What Is Law?


Law is a set of rules created by government that forms a framework for maintaining order and resolving disputes in society. It can also be used to protect people’s liberties and rights. People who violate the law can be punished by state authority. The nature of the laws can vary widely between countries and cultures. Different schools of legal thought have different views about what the law should be, and there are many books that discuss the various concepts.

The varying views about what the law should be may help explain why there are so many different kinds of laws. For example, some schools of legal thought, such as natural-law theorists, stress that individuals have “natural” or “unalienable” rights that can’t be taken away by any government. This is consistent with the ideas of the Declaration of Independence and John Locke.

Other legal schools of thought emphasize the need for checks on power and ways to ensure that those in a position of authority treat people equally. This is consistent with the ideas of the French revolutionaries and with contemporary theories about democracy and social justice.

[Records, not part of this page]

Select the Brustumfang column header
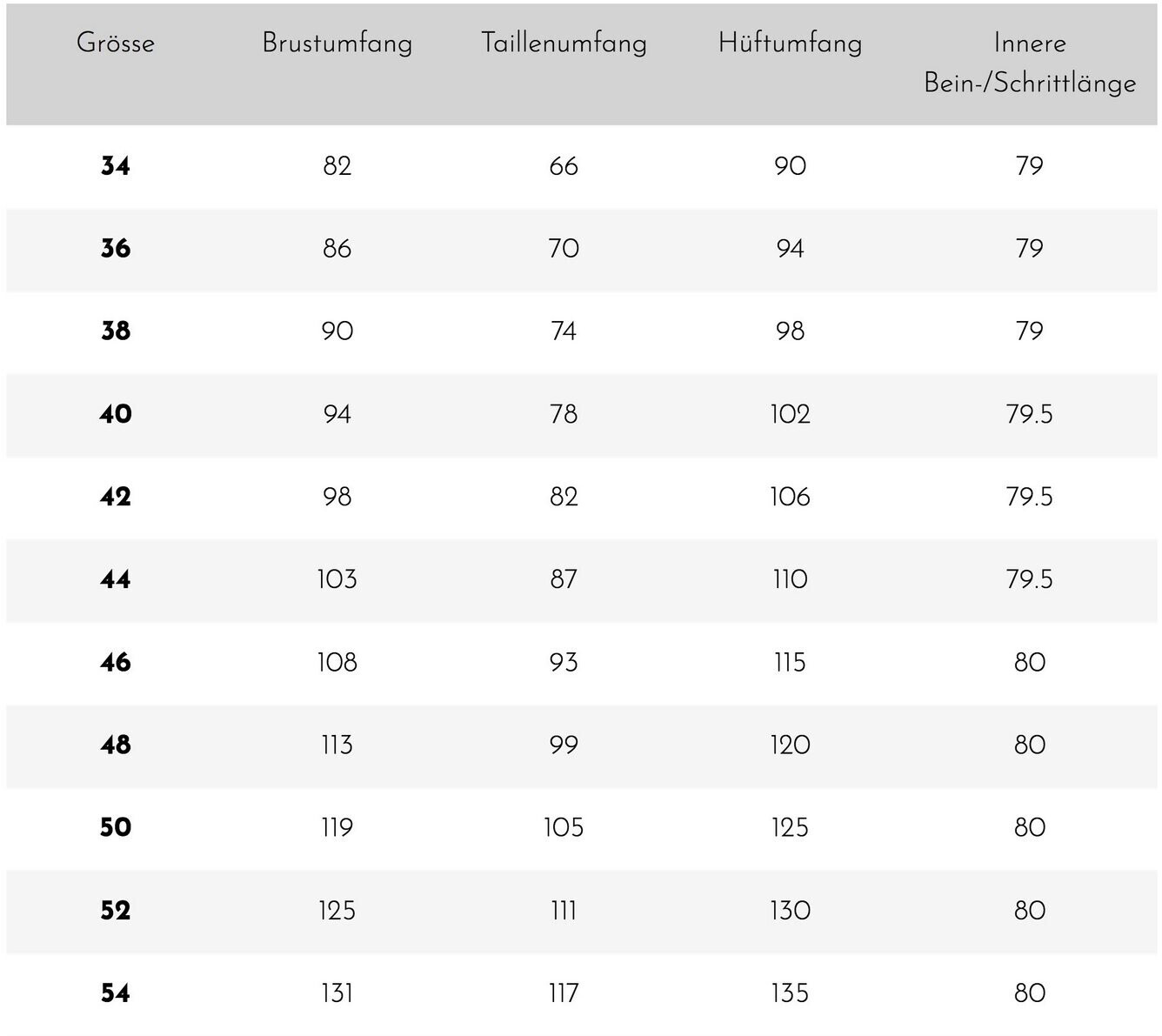This screenshot has width=1162, height=1036. pyautogui.click(x=337, y=43)
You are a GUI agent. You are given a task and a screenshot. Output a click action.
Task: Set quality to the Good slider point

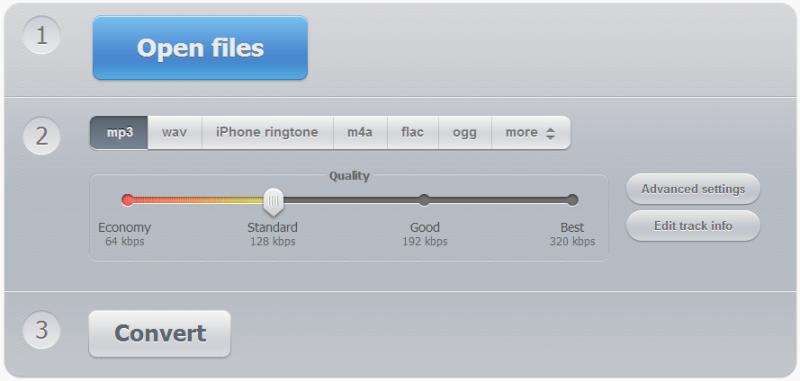click(x=424, y=200)
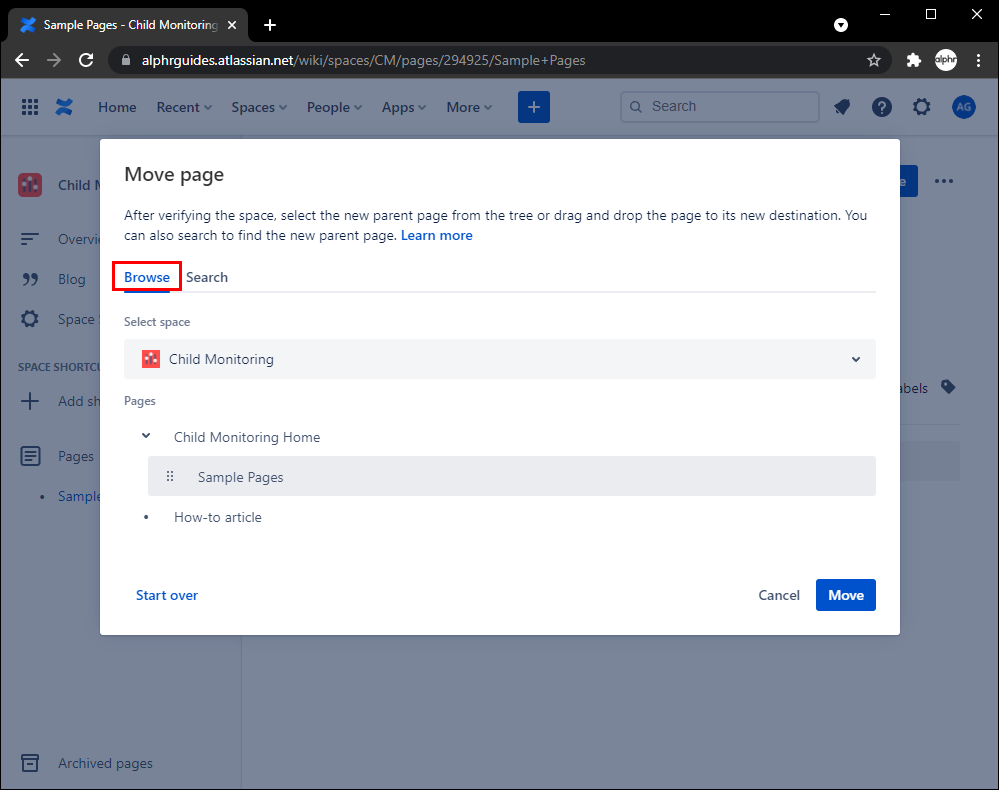Switch to the Search tab
This screenshot has height=790, width=999.
[207, 277]
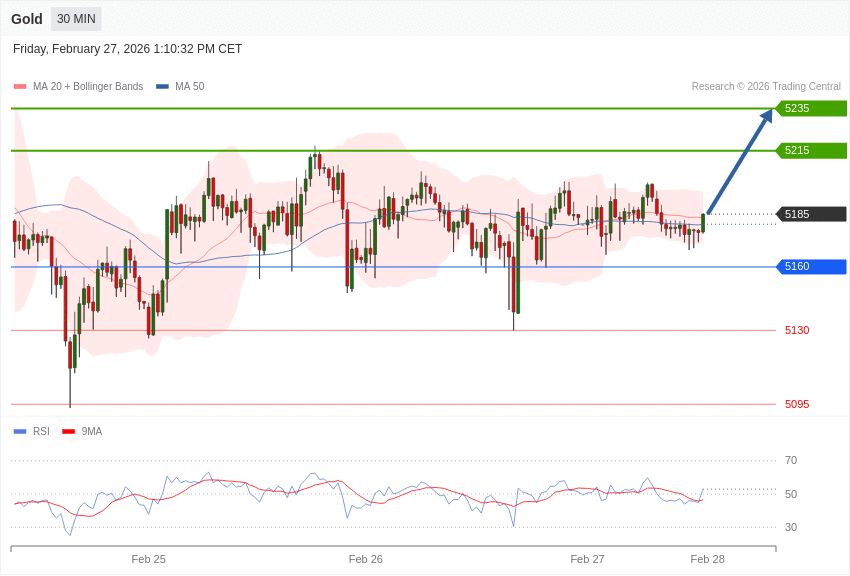The width and height of the screenshot is (850, 576).
Task: Click the Research © 2026 Trading Central credit
Action: coord(766,87)
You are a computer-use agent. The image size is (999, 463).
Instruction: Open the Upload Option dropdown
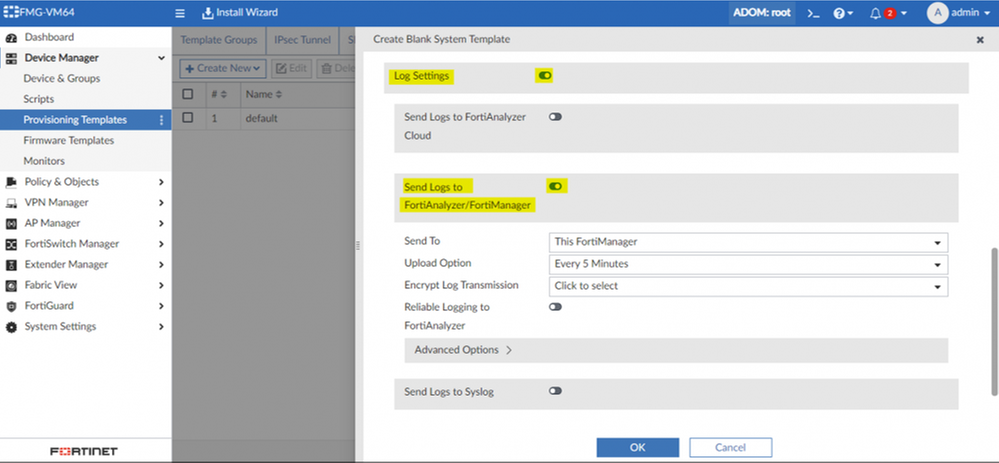point(749,264)
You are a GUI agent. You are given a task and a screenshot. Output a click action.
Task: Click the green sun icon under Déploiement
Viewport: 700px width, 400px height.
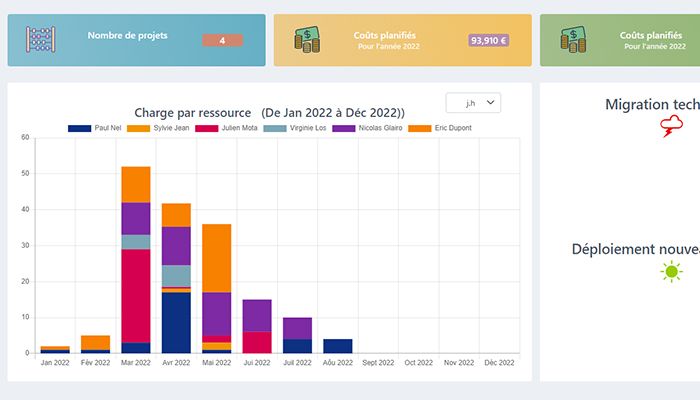click(x=672, y=271)
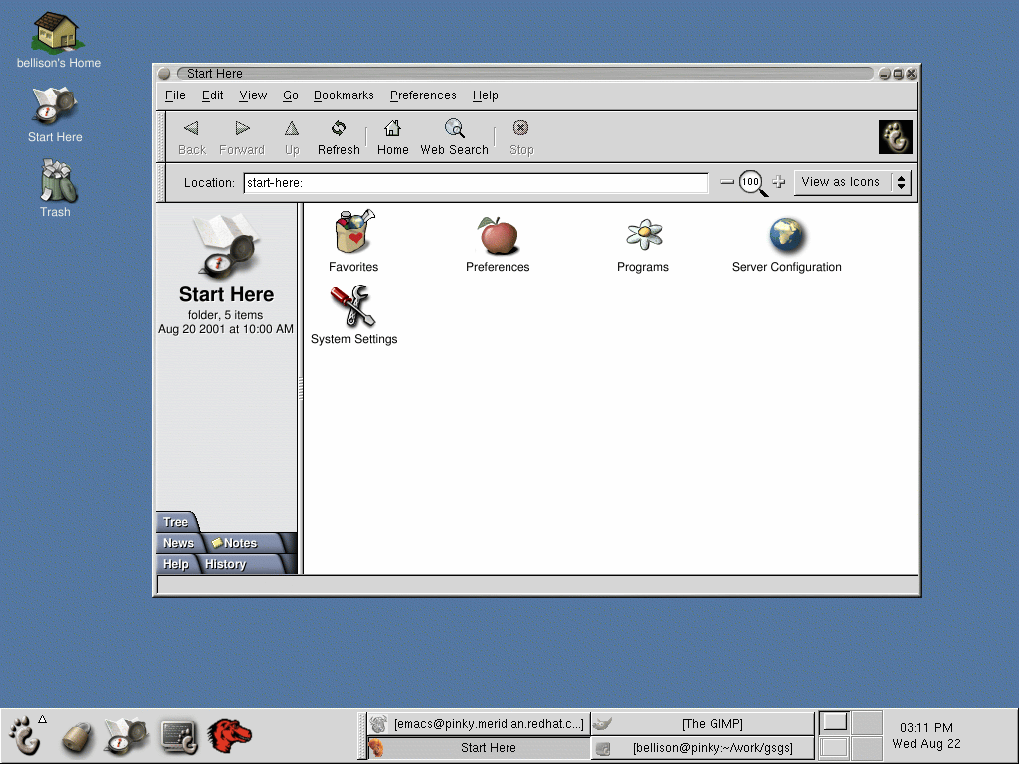Open the System Settings tools icon
This screenshot has width=1019, height=764.
tap(352, 307)
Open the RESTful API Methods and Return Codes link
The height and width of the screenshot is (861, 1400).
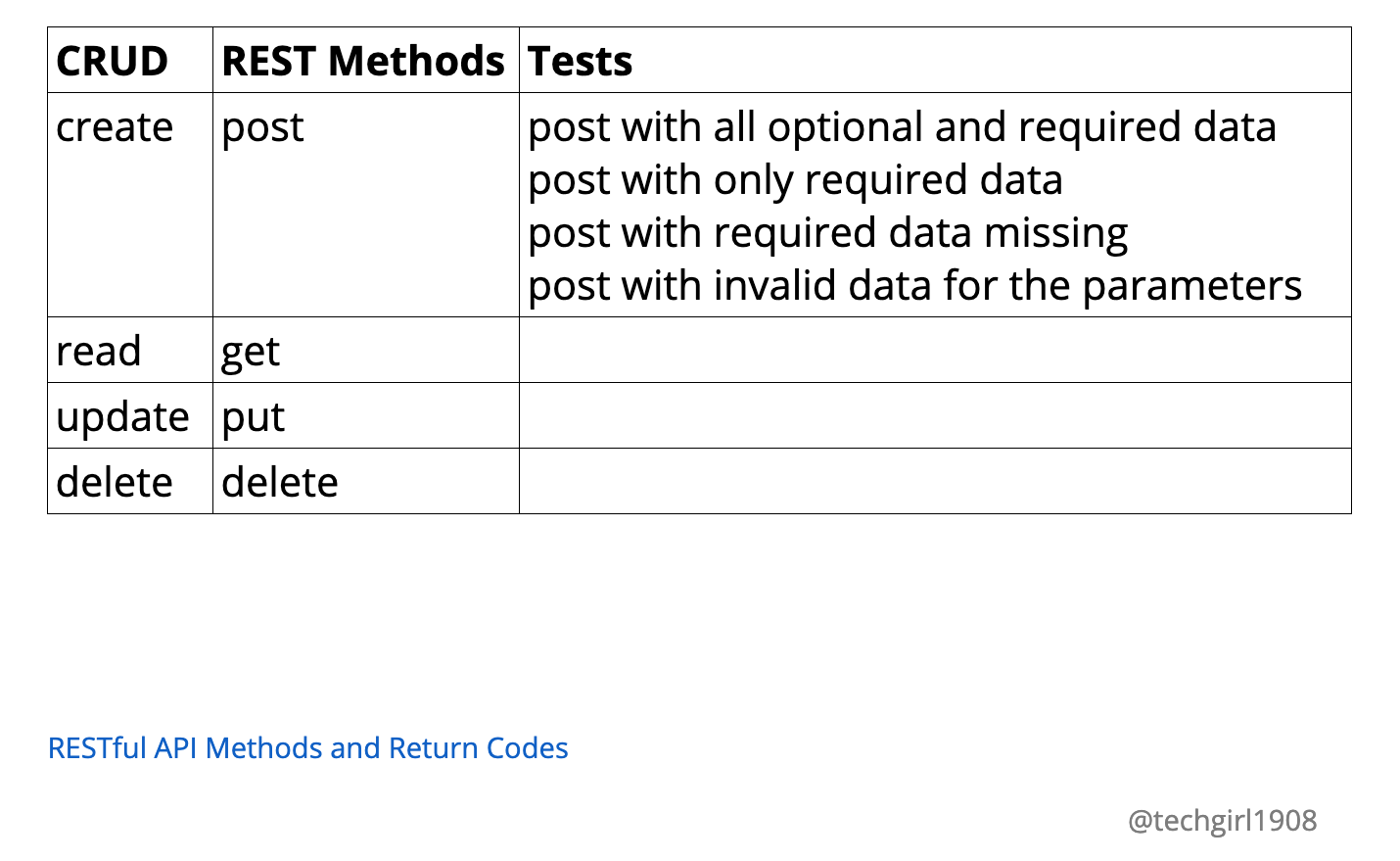click(x=307, y=748)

A person who is a lawyer studies the law and practices it in court cases on behalf of clients. There are several types of legal practice, including criminal, civil, and administrative. Criminal law deals with crimes against a person, property or public safety. Civil law covers lawsuits between two or more persons, such as contract law and tort law (those cases that involve damage or injury). Administrative law includes federal and state regulations and government contracts.

Different countries and regions of the world have different legal systems, with some following common law and others based on civil law or other traditions. For example, in the United States the law is based on a combination of English common law and European civil law. Civil law in other countries is generally based on a code developed in the nineteenth century by Germanic countries and later adopted by nations in Asia and Africa.

The underlying principle of most legal systems is that judges decide cases based on the facts of a case and previous decisions of their own courts and other courts in other jurisdictions. Judges look at the evidence, such as testimony and documents, and they make decisions based on what is fair to all parties. Courts in one state follow the decisions of other states in cases of first impression, assuming that the reasoning of the higher court is likely to be persuasive. This is known as the rule of stare decisis, and it helps to standardize the law and reduce confusion. It is also important for judges and lawyers to keep abreast of developments in the law as they occur. This helps them to be effective in interpreting and applying the law to new circumstances.